I thus began to show preservation more attention and was, among other ways, appointed to the The National Architectural Heritage Board, representing The Association of Local Authorities in Iceland. In keeping with this shift in values, the local municipality agreed to restore the apartment house on Aðalgata 2, also known as Egilsens House, and the property was bought with the agreement to restore it. One could say that this agreement marked a milestone in building preservation in Stykkishólmur, and set into motion the preservation of the older houses that give the town its special charm today.

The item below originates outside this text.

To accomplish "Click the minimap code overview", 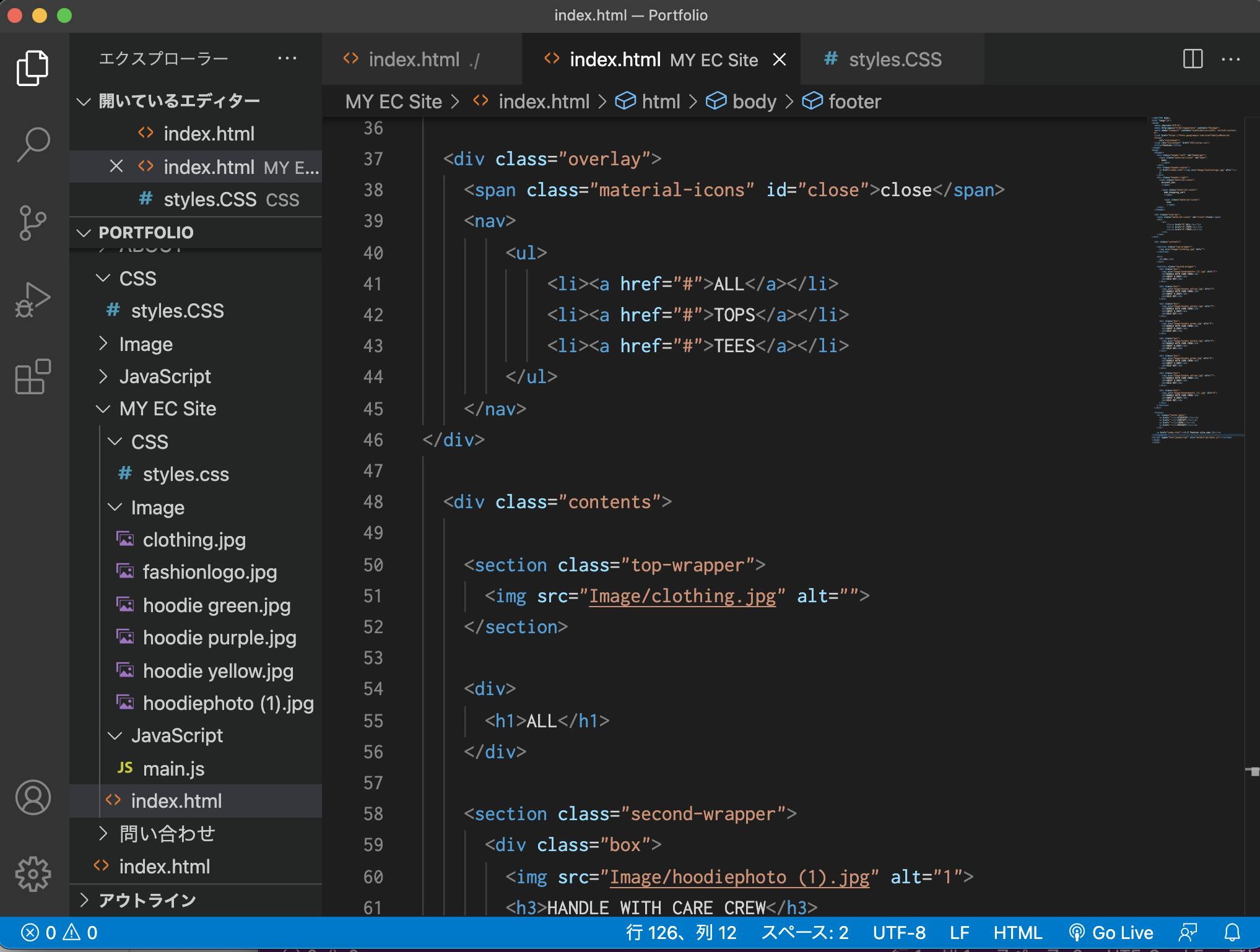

Egilsens House was built in 1867. The owner and builder of the house was Egill Egilsson, son of rector and poet Sveinbjörn Egilsson. Egill was an influential person in Stykkishólmur, as a merchant and a member of parliament, at a time when the time was growing as the epicentre of Breiðafjörður. At the time that the decision to restore the house was made, there was only one person living there—Eyjólfur Bjarnason—who was also the majority owner of the place. When I came to him with plans for restoration, he said that he believed the house was fine the way it was, and he saw no reason to restore it. But I visited him many times, drank coffee with him, spoke with and listened to him. In the end, he signed a contract to let the town buy his share in the house, under numerous conditions, among them a place for him in the local home for the elderly—where he would be provided with “edible Icelandic food”—that he would be allowed to bring his work tools with him for carpentry, and that I would care for his furniture.

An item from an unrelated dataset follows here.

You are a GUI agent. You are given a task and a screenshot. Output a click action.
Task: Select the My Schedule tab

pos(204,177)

In the wake of this agreement, young and optimistic people took it upon themselves to restore the house. In lieu of pay, they received a share in the ownership of the house. Everyone was encouraged to take part in the house’s restoration. In the end, Stykkishólmur received a special European award for environmentalism and the restoration of older houses.
There is no doubt in my mind that we did well in the restoration of the old homes, with the help of those who showed respect for those who have lived there before, and the new owners have made Egilsen’s House splendid once more. In light of this story it is a pleasure to see that Egilssen’s House is still a part of the restoration of daily life, in its new role as a hotel. The new owners have seen to it that the charm and spirit of the house provides a warm welcome to those who arrive as guests at Hótel Egilsens.
The author was mayor of Stykkishólmur 1974 to 1991 and from 2014 to the present. He was the town councilman from 1991 to 1994. He has also served as an MP, a government minister and as the Speaker of Iceland's parliament, Alþingi.